**AUFGABEN:**
1. Schreiben Sie aus dem Text über Werner Faymann alles von „Werner Faymann pflegt“ bis hinunter zu „müsse aber nicht.“ wortgetreu ab.
2. Beantworten Sie zum Text über Werner Faymann diese Fragen:
(a) Was versucht er jeden Morgen nach dem Aufwachen?
(b) An welchen Tagen geht er in die Kirche?
(c) Womit vergleicht er Gott?
3. Führen Sie den Text über Werner Faymann im Anschluss an seinen letzten Satz weiter.
── TEXTAUSZUG
Werner Faymann pflegt ein tägliches, religiös anmutendes Ritual: Jeden Morgen, wenn er aufwacht, versucht er die Altlasten vom Vortag zu „löschen“, bewusst zu „vergeben“, um unbelastet den neuen Tag zu beginnen. Seelenhygiene eines Bundeskanzlers. Ein frommer Kirchgänger ist er nicht, außer an hohen Festtagen und am 24.Dezember, dennoch gilt der rote Kanzler als religiös. Er glaubt an Gott, der für ihn aber kein bestimmtes Wesen ist, sondern eher eine Erscheinung wie die Sonne, von der man sich Kraft holen könne. Man müsse aber nicht.
────
── ANGEZEIGTE DATEN
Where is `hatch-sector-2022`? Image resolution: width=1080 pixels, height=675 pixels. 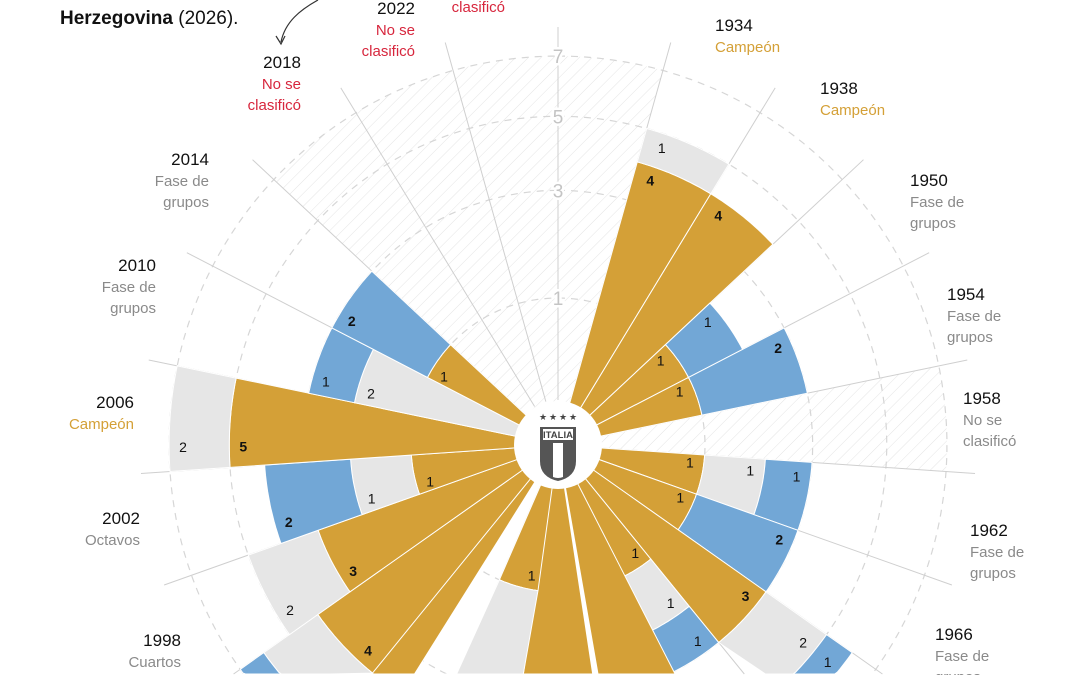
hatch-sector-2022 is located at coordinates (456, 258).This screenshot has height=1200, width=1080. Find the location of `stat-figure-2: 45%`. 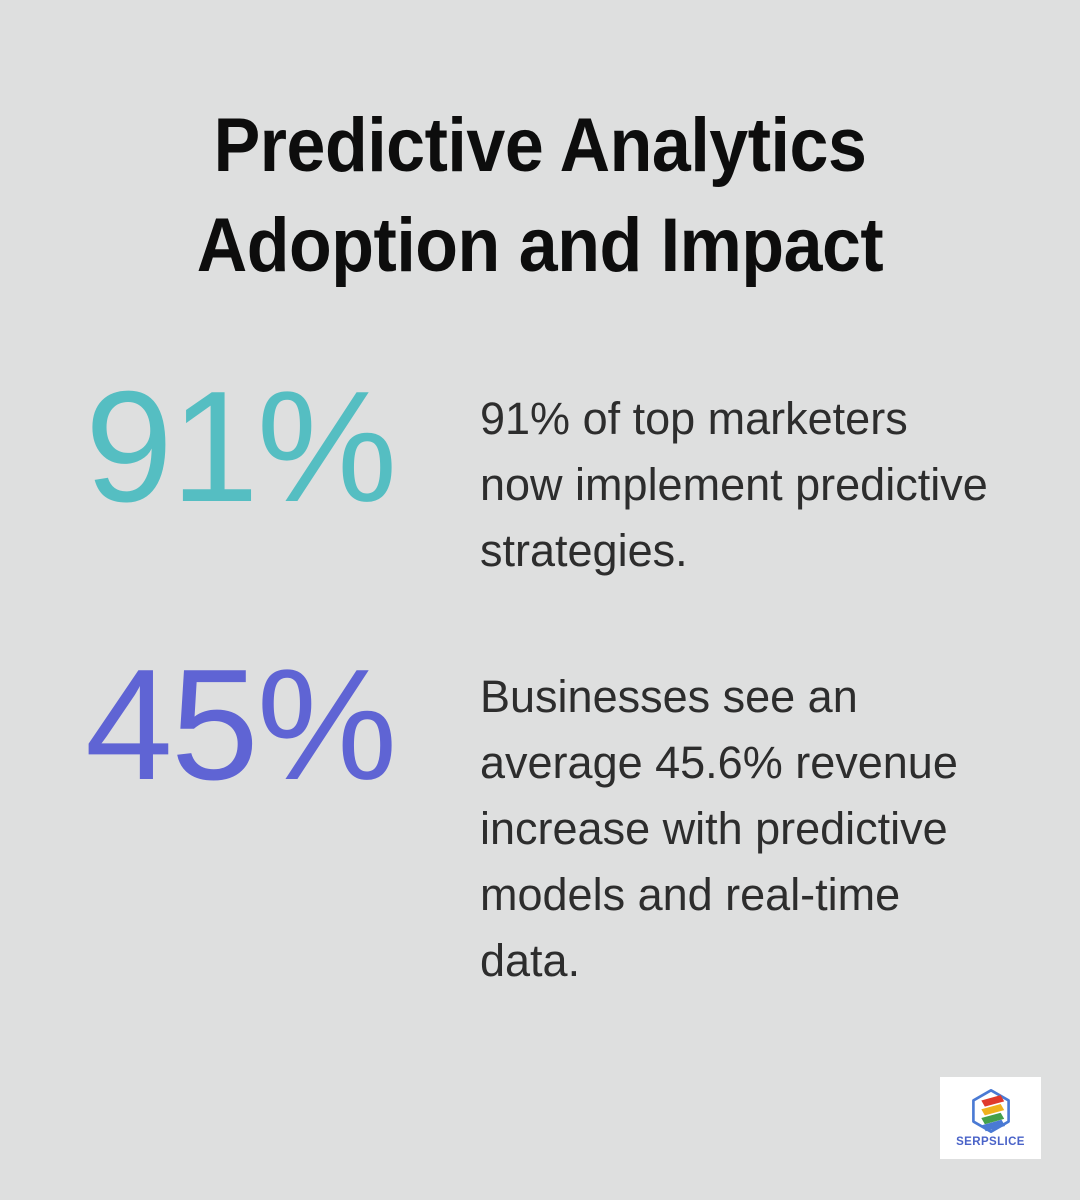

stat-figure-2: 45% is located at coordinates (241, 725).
────
**LÖSUNGEN:**
1.
Werner Faymann pflegt ein tägliches, religiös anmutendes Ritual: Jeden Morgen, wenn er aufwacht, versucht er die Altlasten vom Vortag zu „löschen“, bewusst zu „vergeben“, um unbelastet den neuen Tag zu beginnen. Seelenhygiene eines Bundeskanzlers. Ein frommer Kirchgänger ist er nicht, außer an hohen Festtagen und am 24.Dezember, dennoch gilt der rote Kanzler als religiös. Er glaubt an Gott, der für ihn aber kein bestimmtes Wesen ist, sondern eher eine Erscheinung wie die Sonne, von der man sich Kraft holen könne. Man müsse aber nicht.

2.
(a) Die Altlasten vom Vortag zu „löschen“ und bewusst zu „vergeben“, um unbelastet in den neuen Tag zu gehen.
(b) An hohen Festtagen und am 24. Dezember.
(c) Mit einer Erscheinung wie der Sonne, von der man sich Kraft holen könne.

3.
Kirche und Politik – ein heikles Verhältnis. Politiker sollen einerseits Distanz zu den Kirchen halten, andererseits aber auch die Nähe zu diesen wahren. Die Trennung von Staat und Religion ist eine Selbstverständlichkeit. Doch auch in einer säkularen Gesellschaft haben Glaubensgemeinschaften Einfluss, auch auf die Vertreter des Staates. Der „Kulturkampf“ von einst ist allerdings Vergangenheit, Antiklerikalismus kein politisches Programm mehr. Selbst Agnostiker wie Heinz Fischer rühmen sich ihrer guten Kontakte zu den Religionsgemeinschaften.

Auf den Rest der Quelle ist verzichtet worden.